▼

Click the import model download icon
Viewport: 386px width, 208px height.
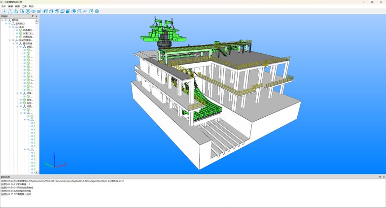[x=4, y=11]
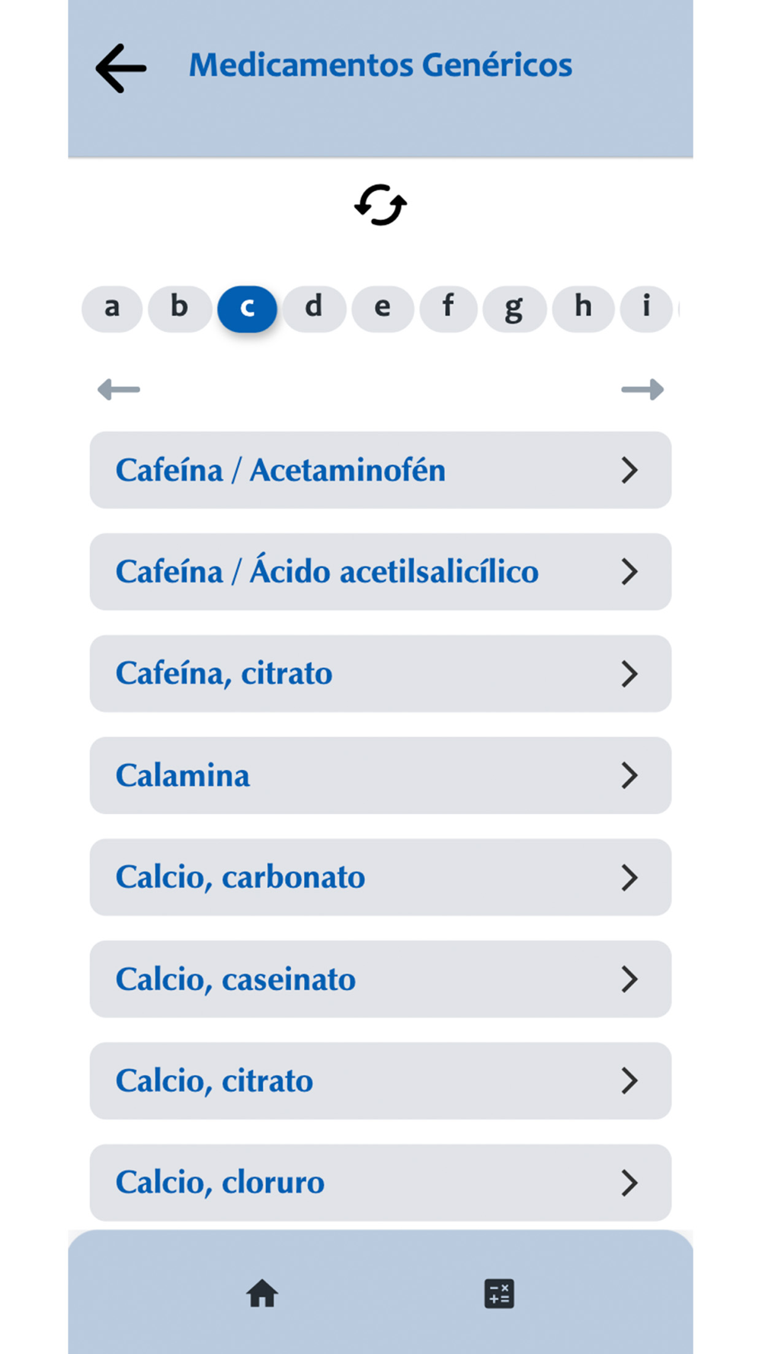This screenshot has height=1354, width=762.
Task: Open the calculator icon in bottom bar
Action: click(499, 1293)
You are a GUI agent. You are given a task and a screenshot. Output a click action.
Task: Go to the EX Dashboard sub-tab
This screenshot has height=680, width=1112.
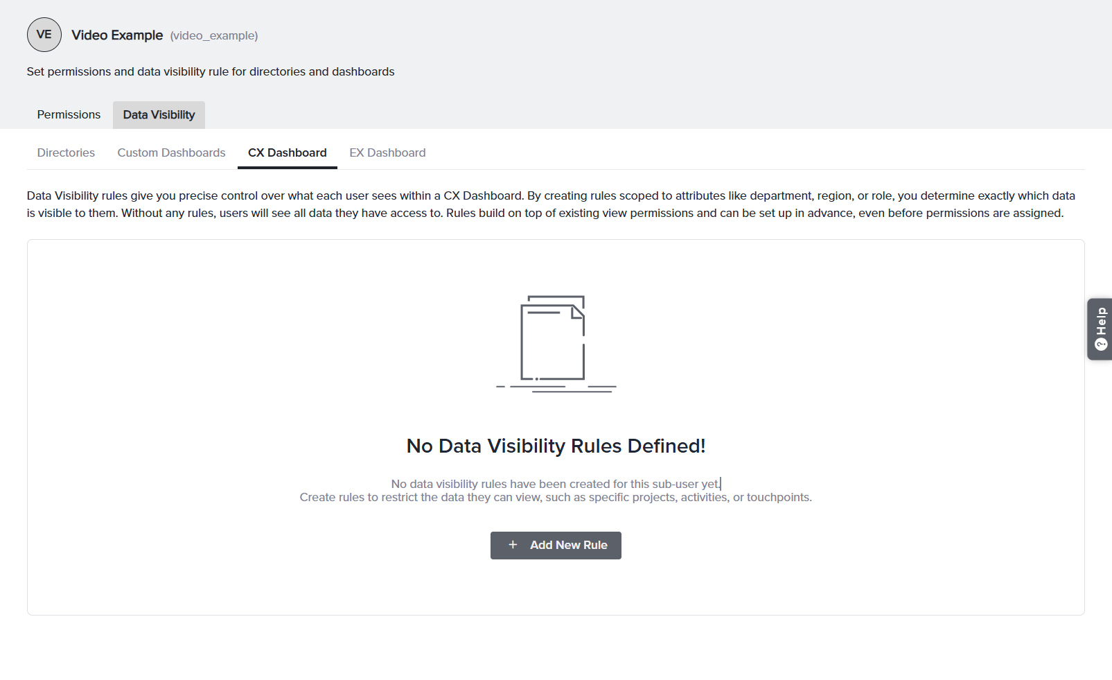coord(387,152)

▲

--- YOUR INSTRUCTIONS ---
Print every line above exactly as given, but not the pictures.

--- WORKED SOLUTION ---
Click the import model download icon
Viewport: 386px width, 208px height.
[x=4, y=11]
This screenshot has height=1354, width=762.
Task: Open the calculator icon in bottom bar
Action: click(499, 1293)
You are a GUI agent. You are given a task and a screenshot. Output a click action.
Task: Go to the EX Dashboard sub-tab
This screenshot has height=680, width=1112.
coord(387,152)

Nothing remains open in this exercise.